Your task
Please rewrite the stretch of items from the line containing "Where should I" through the end of the items, replacing "GUI agent" with "screen assistant" and leaving everything else unchanged. Leave the pictures out of your answer.

-------- Data to process

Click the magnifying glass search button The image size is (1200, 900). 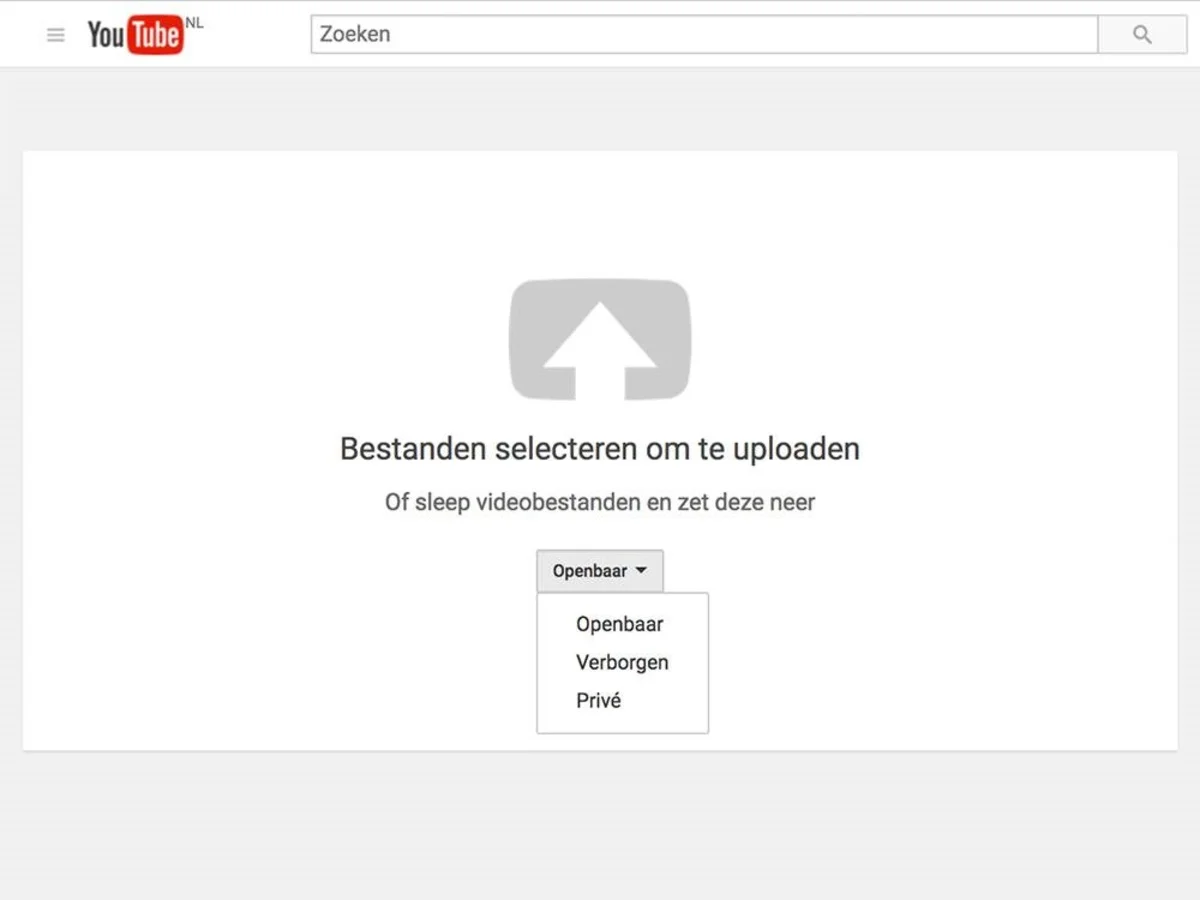pyautogui.click(x=1142, y=35)
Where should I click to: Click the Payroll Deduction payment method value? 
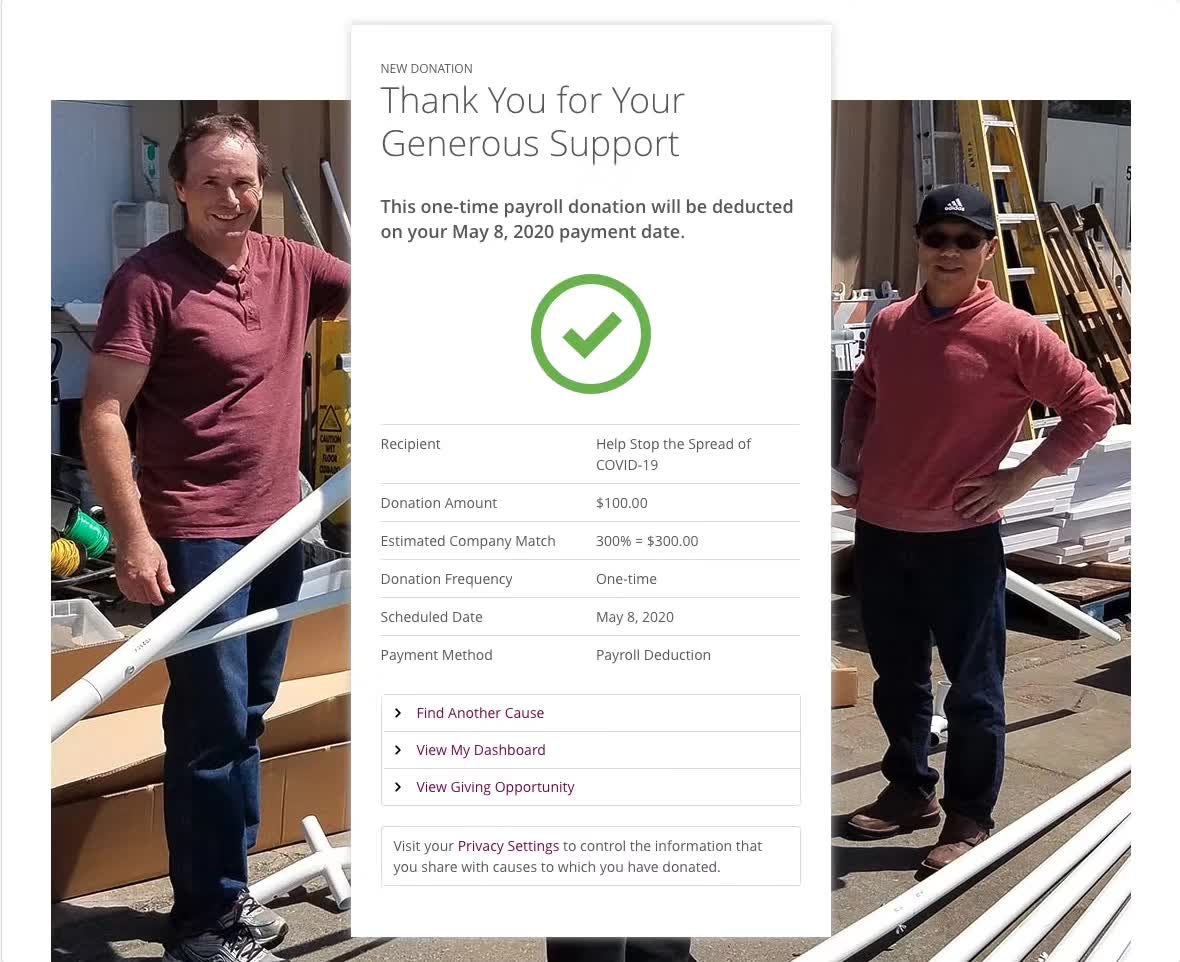[653, 655]
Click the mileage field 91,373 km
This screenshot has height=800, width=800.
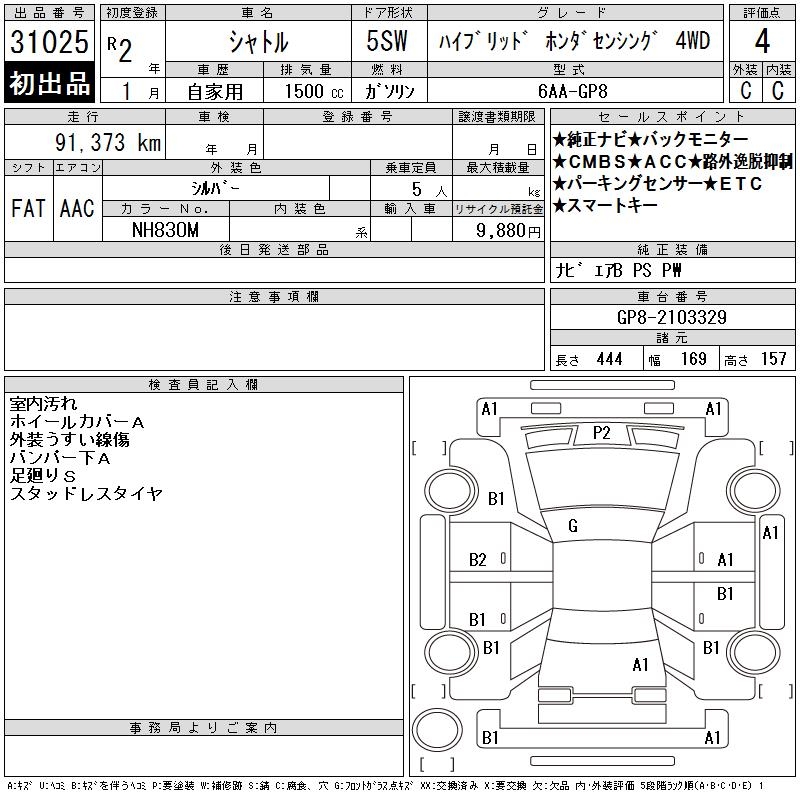(108, 142)
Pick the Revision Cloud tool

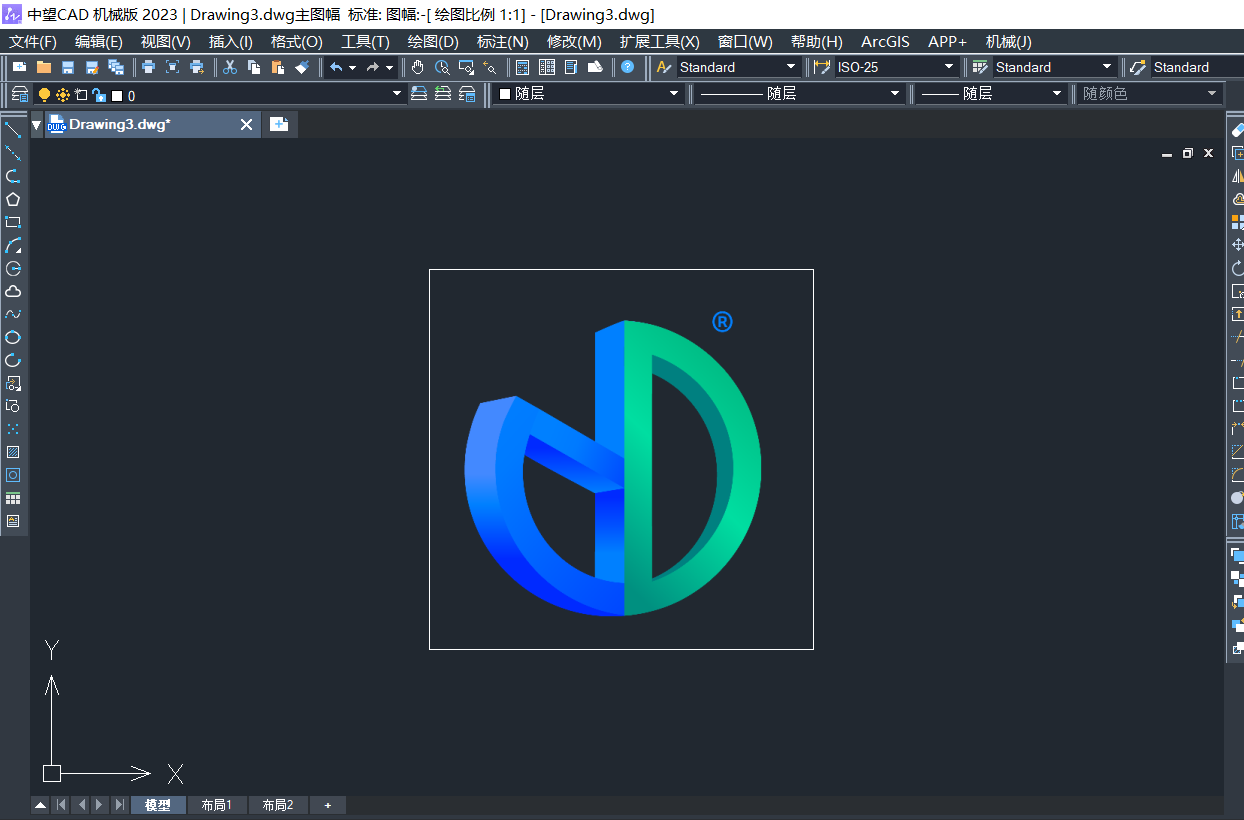click(13, 291)
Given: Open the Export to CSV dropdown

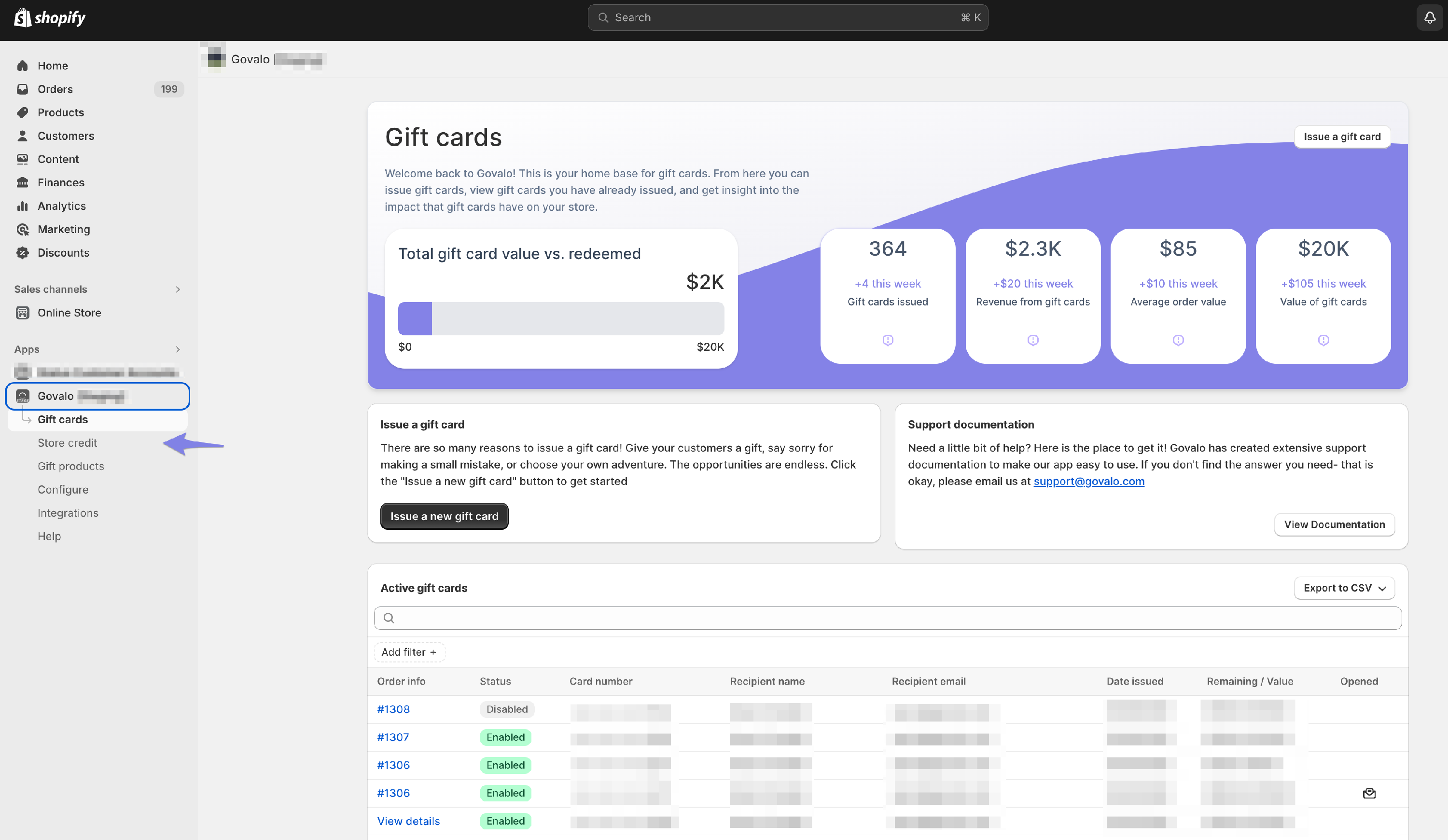Looking at the screenshot, I should click(x=1344, y=588).
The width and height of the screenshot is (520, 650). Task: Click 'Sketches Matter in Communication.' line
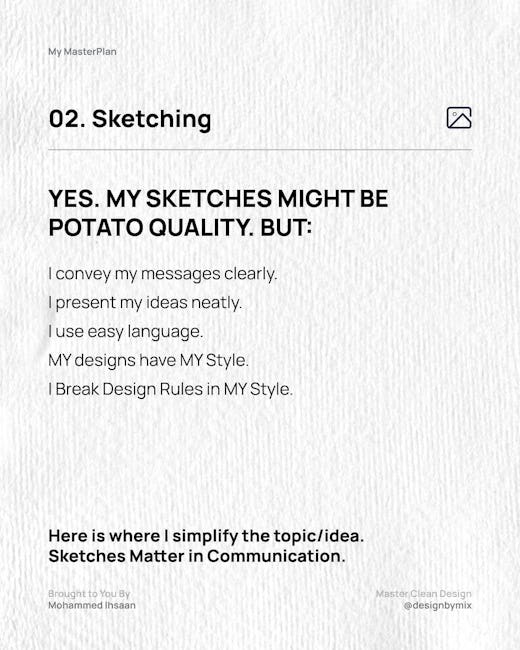(197, 556)
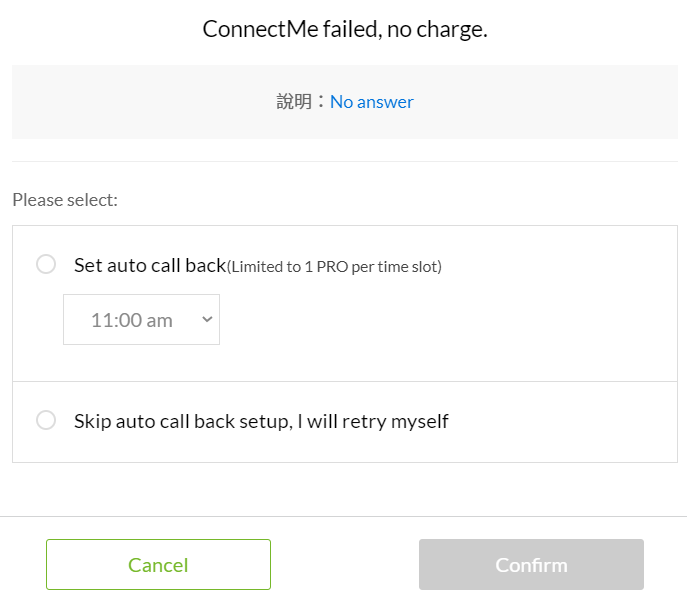The width and height of the screenshot is (687, 603).
Task: Click the Limited to 1 PRO per time slot note
Action: pyautogui.click(x=335, y=267)
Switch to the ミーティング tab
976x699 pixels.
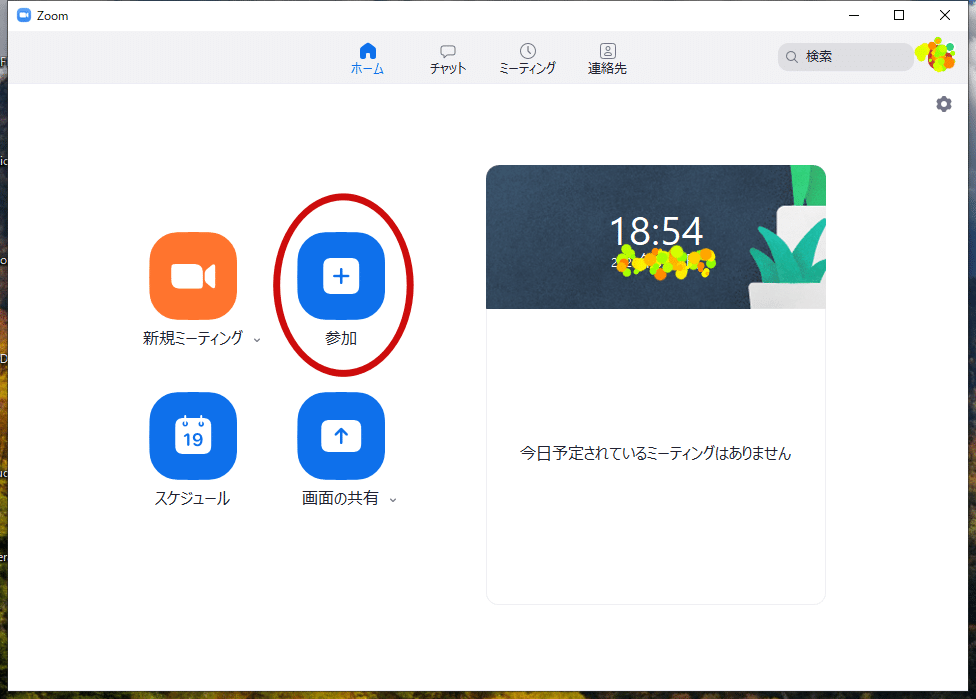[x=527, y=56]
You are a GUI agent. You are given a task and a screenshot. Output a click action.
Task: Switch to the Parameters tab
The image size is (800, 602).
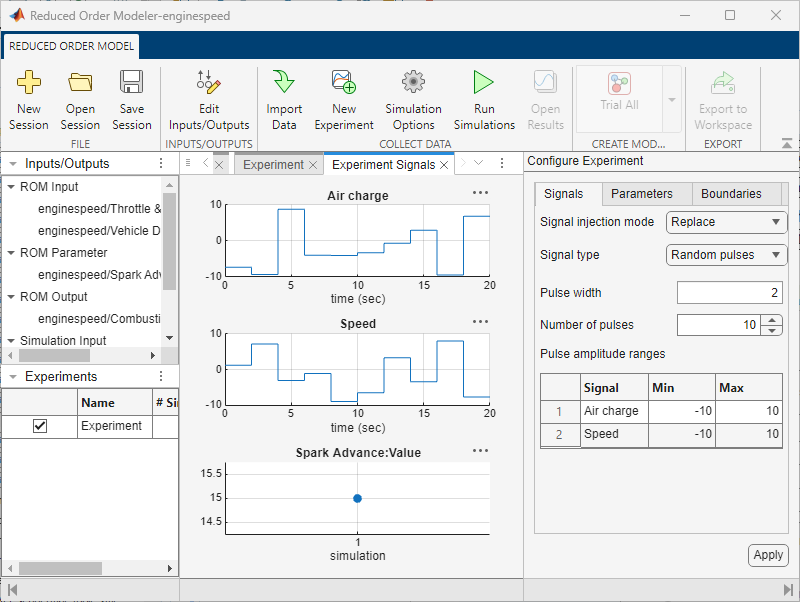tap(644, 193)
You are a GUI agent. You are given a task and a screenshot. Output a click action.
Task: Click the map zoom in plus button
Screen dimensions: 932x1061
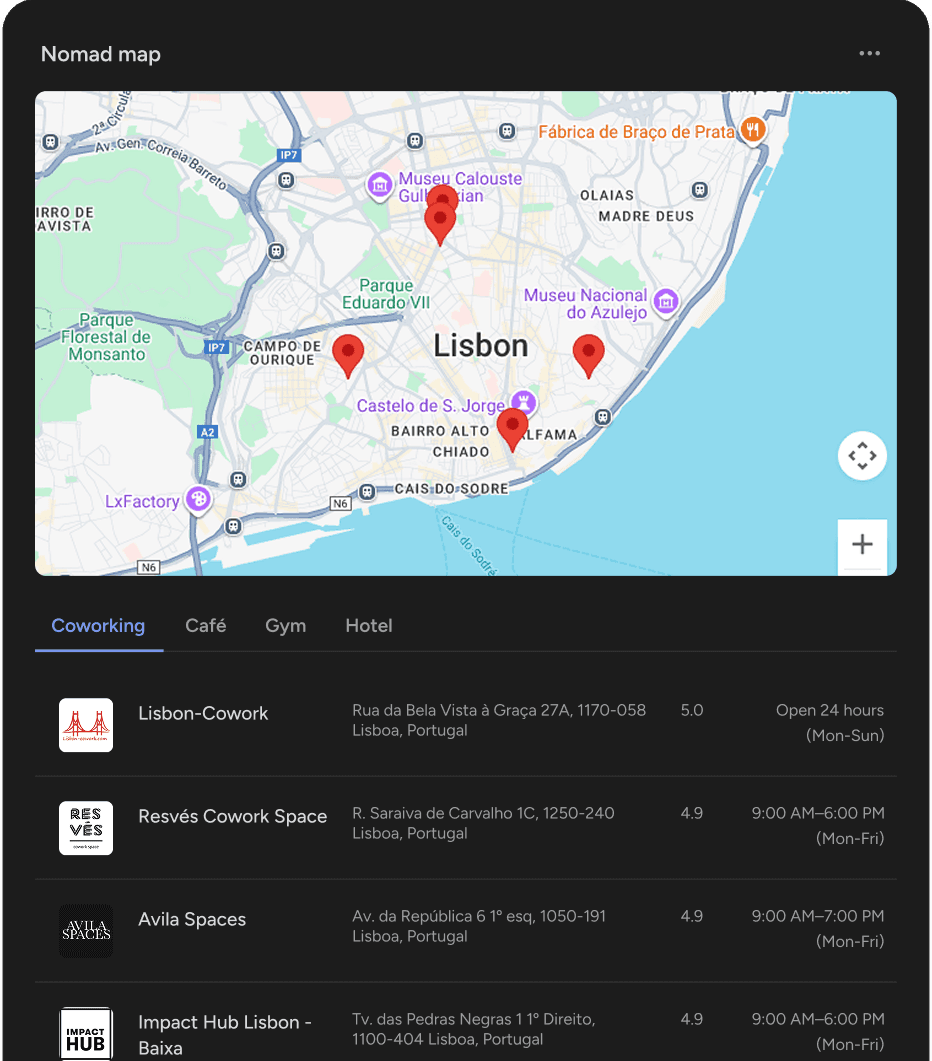[861, 544]
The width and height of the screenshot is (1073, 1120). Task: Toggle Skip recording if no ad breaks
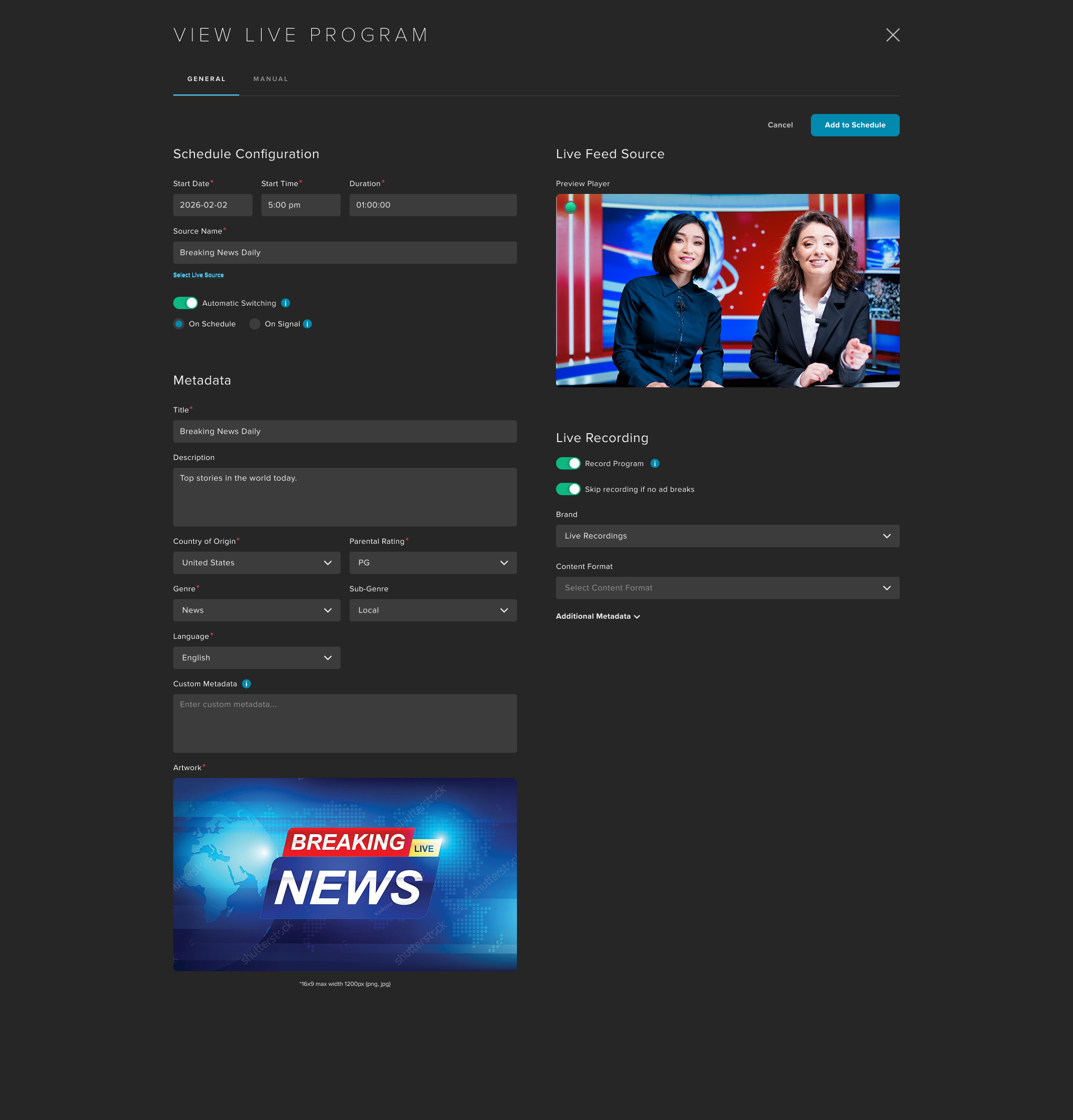pos(568,489)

----------------

Solution to this task
Where should I click to: Click the Payroll Deduction payment method value? 
[653, 655]
Click the mileage field 91,373 km
This screenshot has height=800, width=800.
(108, 142)
Pick the Revision Cloud tool

click(13, 291)
Given: Open the Export to CSV dropdown

Looking at the screenshot, I should click(x=1344, y=588).
The width and height of the screenshot is (520, 650). Task: Click 'Sketches Matter in Communication.' line
(197, 556)
The width and height of the screenshot is (687, 603).
Task: Click the Limited to 1 PRO per time slot note
Action: pyautogui.click(x=335, y=267)
Switch to the ミーティング tab
976x699 pixels.
[x=527, y=56]
You are a screen assistant. You are given a task and a screenshot. Output a click action.
Task: Switch to the Parameters tab
The image size is (800, 602).
tap(644, 193)
You are a screen assistant. You are given a task and a screenshot. Output a click action.
Task: Click the map zoom in plus button
Screen dimensions: 932x1061
[861, 544]
The width and height of the screenshot is (1073, 1120). Task: Toggle Skip recording if no ad breaks
pos(568,489)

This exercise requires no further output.